**Required work:**
I would like the listing below retyped exactly, line by line.

**Dataset records:**
○ ○ ○ ○

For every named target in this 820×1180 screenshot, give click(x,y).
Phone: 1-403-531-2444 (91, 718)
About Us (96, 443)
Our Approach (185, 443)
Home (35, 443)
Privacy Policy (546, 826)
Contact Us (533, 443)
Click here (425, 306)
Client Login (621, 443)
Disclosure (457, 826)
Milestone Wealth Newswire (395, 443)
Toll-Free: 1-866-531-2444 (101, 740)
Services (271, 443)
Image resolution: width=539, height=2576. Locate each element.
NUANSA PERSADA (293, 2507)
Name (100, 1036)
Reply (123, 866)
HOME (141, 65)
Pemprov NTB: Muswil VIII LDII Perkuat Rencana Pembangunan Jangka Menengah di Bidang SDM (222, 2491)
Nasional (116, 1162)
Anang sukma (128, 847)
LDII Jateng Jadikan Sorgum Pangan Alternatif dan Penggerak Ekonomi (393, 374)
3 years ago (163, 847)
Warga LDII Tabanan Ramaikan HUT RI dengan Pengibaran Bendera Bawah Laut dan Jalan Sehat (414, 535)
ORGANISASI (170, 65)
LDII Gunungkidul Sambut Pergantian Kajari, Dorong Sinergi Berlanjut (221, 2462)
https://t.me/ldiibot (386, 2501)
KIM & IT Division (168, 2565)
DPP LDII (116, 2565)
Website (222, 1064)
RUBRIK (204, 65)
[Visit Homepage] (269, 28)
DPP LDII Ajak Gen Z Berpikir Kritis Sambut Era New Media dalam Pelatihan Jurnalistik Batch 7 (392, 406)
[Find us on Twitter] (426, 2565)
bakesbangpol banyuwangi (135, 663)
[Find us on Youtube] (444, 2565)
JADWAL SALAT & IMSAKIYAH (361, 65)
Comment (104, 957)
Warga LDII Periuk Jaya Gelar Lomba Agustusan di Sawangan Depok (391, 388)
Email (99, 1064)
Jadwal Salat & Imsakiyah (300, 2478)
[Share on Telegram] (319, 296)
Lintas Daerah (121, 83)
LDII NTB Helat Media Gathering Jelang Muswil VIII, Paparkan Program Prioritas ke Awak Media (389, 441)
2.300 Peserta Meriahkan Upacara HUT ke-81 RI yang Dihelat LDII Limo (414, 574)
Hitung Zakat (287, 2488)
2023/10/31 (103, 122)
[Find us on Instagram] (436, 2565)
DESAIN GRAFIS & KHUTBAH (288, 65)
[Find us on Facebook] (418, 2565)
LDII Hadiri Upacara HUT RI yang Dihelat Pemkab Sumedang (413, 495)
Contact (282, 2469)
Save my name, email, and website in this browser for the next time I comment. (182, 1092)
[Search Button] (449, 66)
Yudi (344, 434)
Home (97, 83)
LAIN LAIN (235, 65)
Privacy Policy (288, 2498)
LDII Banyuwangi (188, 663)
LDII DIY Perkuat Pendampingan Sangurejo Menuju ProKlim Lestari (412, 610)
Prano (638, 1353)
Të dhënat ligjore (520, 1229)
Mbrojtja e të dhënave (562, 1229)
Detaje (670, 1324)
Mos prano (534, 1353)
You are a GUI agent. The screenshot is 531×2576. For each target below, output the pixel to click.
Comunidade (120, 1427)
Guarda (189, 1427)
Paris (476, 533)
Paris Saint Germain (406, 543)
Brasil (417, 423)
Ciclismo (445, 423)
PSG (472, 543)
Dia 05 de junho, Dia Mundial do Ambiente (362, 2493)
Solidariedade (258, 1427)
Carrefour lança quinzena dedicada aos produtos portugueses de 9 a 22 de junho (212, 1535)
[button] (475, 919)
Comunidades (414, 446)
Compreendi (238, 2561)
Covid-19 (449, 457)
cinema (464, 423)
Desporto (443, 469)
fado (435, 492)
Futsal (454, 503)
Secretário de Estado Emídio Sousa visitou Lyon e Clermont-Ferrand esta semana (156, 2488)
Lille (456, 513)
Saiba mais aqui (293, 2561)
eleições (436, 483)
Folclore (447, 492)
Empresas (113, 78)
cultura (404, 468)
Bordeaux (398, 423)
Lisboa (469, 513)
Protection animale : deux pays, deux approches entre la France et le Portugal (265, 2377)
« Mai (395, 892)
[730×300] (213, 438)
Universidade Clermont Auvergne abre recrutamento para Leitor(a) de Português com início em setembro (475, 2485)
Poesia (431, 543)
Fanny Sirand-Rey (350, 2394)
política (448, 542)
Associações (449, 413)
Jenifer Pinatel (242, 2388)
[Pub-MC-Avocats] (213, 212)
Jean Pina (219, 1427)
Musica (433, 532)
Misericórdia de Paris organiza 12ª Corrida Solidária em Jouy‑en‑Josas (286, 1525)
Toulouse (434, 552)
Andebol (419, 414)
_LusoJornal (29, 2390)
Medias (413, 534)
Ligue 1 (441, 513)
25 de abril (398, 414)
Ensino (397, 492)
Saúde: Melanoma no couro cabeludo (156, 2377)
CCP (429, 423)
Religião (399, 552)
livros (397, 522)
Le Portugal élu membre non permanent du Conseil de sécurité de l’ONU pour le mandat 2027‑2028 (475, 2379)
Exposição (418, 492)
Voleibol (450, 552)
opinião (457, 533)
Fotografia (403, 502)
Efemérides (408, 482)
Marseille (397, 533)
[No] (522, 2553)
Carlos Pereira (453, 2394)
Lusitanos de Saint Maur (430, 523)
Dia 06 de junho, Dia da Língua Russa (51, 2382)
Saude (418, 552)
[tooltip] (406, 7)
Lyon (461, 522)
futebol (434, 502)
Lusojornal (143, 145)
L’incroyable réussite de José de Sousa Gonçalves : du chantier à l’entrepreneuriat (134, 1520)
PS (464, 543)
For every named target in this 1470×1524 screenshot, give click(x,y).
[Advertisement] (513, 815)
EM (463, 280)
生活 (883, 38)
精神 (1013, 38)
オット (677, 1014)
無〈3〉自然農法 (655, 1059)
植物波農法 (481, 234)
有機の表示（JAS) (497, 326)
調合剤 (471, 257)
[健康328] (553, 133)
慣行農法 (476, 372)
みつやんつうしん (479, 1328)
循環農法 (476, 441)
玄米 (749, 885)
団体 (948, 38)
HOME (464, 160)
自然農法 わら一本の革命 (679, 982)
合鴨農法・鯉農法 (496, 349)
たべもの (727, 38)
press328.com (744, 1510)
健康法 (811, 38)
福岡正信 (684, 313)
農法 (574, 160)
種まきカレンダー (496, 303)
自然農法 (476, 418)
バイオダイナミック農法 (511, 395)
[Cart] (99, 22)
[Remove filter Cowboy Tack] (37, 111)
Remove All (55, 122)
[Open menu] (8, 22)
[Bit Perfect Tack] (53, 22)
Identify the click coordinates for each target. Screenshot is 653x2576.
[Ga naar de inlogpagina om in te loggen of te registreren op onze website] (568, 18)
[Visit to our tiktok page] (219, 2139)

○ ○ ○ ○

**Answer to the problem:**
For every named target in this 820×1180 screenshot, give click(x,y).
Phone: 1-403-531-2444 (91, 718)
About Us (96, 443)
Our Approach (185, 443)
Home (35, 443)
Privacy Policy (546, 826)
Contact Us (533, 443)
Click here (425, 306)
Client Login (621, 443)
Disclosure (457, 826)
Milestone Wealth Newswire (395, 443)
Toll-Free: 1-866-531-2444 (101, 740)
Services (271, 443)
Image resolution: width=539, height=2576. Locate each element.
NUANSA PERSADA (293, 2507)
Name (100, 1036)
Reply (123, 866)
HOME (141, 65)
Pemprov NTB: Muswil VIII LDII Perkuat Rencana Pembangunan Jangka Menengah di Bidang SDM (222, 2491)
Nasional (116, 1162)
Anang sukma (128, 847)
LDII Jateng Jadikan Sorgum Pangan Alternatif dan Penggerak Ekonomi (393, 374)
3 years ago (163, 847)
Warga LDII Tabanan Ramaikan HUT RI dengan Pengibaran Bendera Bawah Laut dan Jalan Sehat (414, 535)
ORGANISASI (170, 65)
LDII Gunungkidul Sambut Pergantian Kajari, Dorong Sinergi Berlanjut (221, 2462)
https://t.me/ldiibot (386, 2501)
KIM & IT Division (168, 2565)
DPP LDII (116, 2565)
Website (222, 1064)
RUBRIK (204, 65)
[Visit Homepage] (269, 28)
DPP LDII Ajak Gen Z Berpikir Kritis Sambut Era New Media dalam Pelatihan Jurnalistik Batch 7 (392, 406)
[Find us on Twitter] (426, 2565)
bakesbangpol banyuwangi (135, 663)
[Find us on Youtube] (444, 2565)
JADWAL SALAT & IMSAKIYAH (361, 65)
Comment (104, 957)
Warga LDII Periuk Jaya Gelar Lomba Agustusan di Sawangan Depok (391, 388)
Email (99, 1064)
Jadwal Salat & Imsakiyah (300, 2478)
[Share on Telegram] (319, 296)
Lintas Daerah (121, 83)
LDII NTB Helat Media Gathering Jelang Muswil VIII, Paparkan Program Prioritas ke Awak Media (389, 441)
2.300 Peserta Meriahkan Upacara HUT ke-81 RI yang Dihelat LDII Limo (414, 574)
Hitung Zakat (287, 2488)
2023/10/31 (103, 122)
[Find us on Instagram] (436, 2565)
DESAIN GRAFIS & KHUTBAH (288, 65)
[Find us on Facebook] (418, 2565)
LDII Hadiri Upacara HUT RI yang Dihelat Pemkab Sumedang (413, 495)
Contact (282, 2469)
Save my name, email, and website in this browser for the next time I comment. (182, 1092)
[Search Button] (449, 66)
Yudi (344, 434)
Home (97, 83)
LAIN LAIN (235, 65)
Privacy Policy (288, 2498)
LDII Banyuwangi (188, 663)
LDII DIY Perkuat Pendampingan Sangurejo Menuju ProKlim Lestari (412, 610)
Prano (638, 1353)
Të dhënat ligjore (520, 1229)
Mbrojtja e të dhënave (562, 1229)
Detaje (670, 1324)
Mos prano (534, 1353)
You are a GUI agent. The screenshot is 531×2576. For each target below, output the pixel to click.
Comunidade (120, 1427)
Guarda (189, 1427)
Paris (476, 533)
Paris Saint Germain (406, 543)
Brasil (417, 423)
Ciclismo (445, 423)
PSG (472, 543)
Dia 05 de junho, Dia Mundial do Ambiente (362, 2493)
Solidariedade (258, 1427)
Carrefour lança quinzena dedicada aos produtos portugueses de 9 a 22 de junho (212, 1535)
[button] (475, 919)
Comunidades (414, 446)
Compreendi (238, 2561)
Covid-19 (449, 457)
cinema (464, 423)
Desporto (443, 469)
fado (435, 492)
Futsal (454, 503)
Secretário de Estado Emídio Sousa visitou Lyon e Clermont-Ferrand esta semana (156, 2488)
Lille (456, 513)
Saiba mais aqui (293, 2561)
eleições (436, 483)
Folclore (447, 492)
Empresas (113, 78)
cultura (404, 468)
Bordeaux (398, 423)
Lisboa (469, 513)
Protection animale : deux pays, deux approches entre la France et le Portugal (265, 2377)
« Mai (395, 892)
[730×300] (213, 438)
Universidade Clermont Auvergne abre recrutamento para Leitor(a) de Português com início em setembro (475, 2485)
Poesia (431, 543)
Fanny Sirand-Rey (350, 2394)
política (448, 542)
Associações (449, 413)
Jenifer Pinatel (242, 2388)
[Pub-MC-Avocats] (213, 212)
Jean Pina (219, 1427)
Musica (433, 532)
Misericórdia de Paris organiza 12ª Corrida Solidária em Jouy‑en‑Josas (286, 1525)
Toulouse (434, 552)
Andebol (419, 414)
_LusoJornal (29, 2390)
Medias (413, 534)
Ligue 1 (441, 513)
25 de abril (398, 414)
Ensino (397, 492)
Saúde: Melanoma no couro cabeludo (156, 2377)
CCP (429, 423)
Religião (399, 552)
livros (397, 522)
Le Portugal élu membre non permanent du Conseil de sécurité de l’ONU pour le mandat 2027‑2028 (475, 2379)
Exposição (418, 492)
Voleibol (450, 552)
opinião (457, 533)
Fotografia (403, 502)
Efemérides (408, 482)
Marseille (397, 533)
[No] (522, 2553)
Carlos Pereira (453, 2394)
Lusitanos de Saint Maur (430, 523)
Dia 06 de junho, Dia da Língua Russa (51, 2382)
Saude (418, 552)
[tooltip] (406, 7)
Lyon (461, 522)
futebol (434, 502)
Lusojornal (143, 145)
L’incroyable réussite de José de Sousa Gonçalves : du chantier à l’entrepreneuriat (134, 1520)
PS (464, 543)
For every named target in this 1470×1524 screenshot, give click(x,y).
[Advertisement] (513, 815)
EM (463, 280)
生活 (883, 38)
精神 (1013, 38)
オット (677, 1014)
無〈3〉自然農法 (655, 1059)
植物波農法 (481, 234)
有機の表示（JAS) (497, 326)
調合剤 (471, 257)
[健康328] (553, 133)
慣行農法 (476, 372)
みつやんつうしん (479, 1328)
循環農法 (476, 441)
玄米 (749, 885)
団体 (948, 38)
HOME (464, 160)
自然農法 わら一本の革命 (679, 982)
合鴨農法・鯉農法 (496, 349)
たべもの (727, 38)
press328.com (744, 1510)
健康法 (811, 38)
福岡正信 (684, 313)
農法 (574, 160)
種まきカレンダー (496, 303)
自然農法 (476, 418)
バイオダイナミック農法 (511, 395)
[Cart] (99, 22)
[Remove filter Cowboy Tack] (37, 111)
Remove All (55, 122)
[Open menu] (8, 22)
[Bit Perfect Tack] (53, 22)
Identify the click coordinates for each target. Screenshot is 653x2576.
[Ga naar de inlogpagina om in te loggen of te registreren op onze website] (568, 18)
[Visit to our tiktok page] (219, 2139)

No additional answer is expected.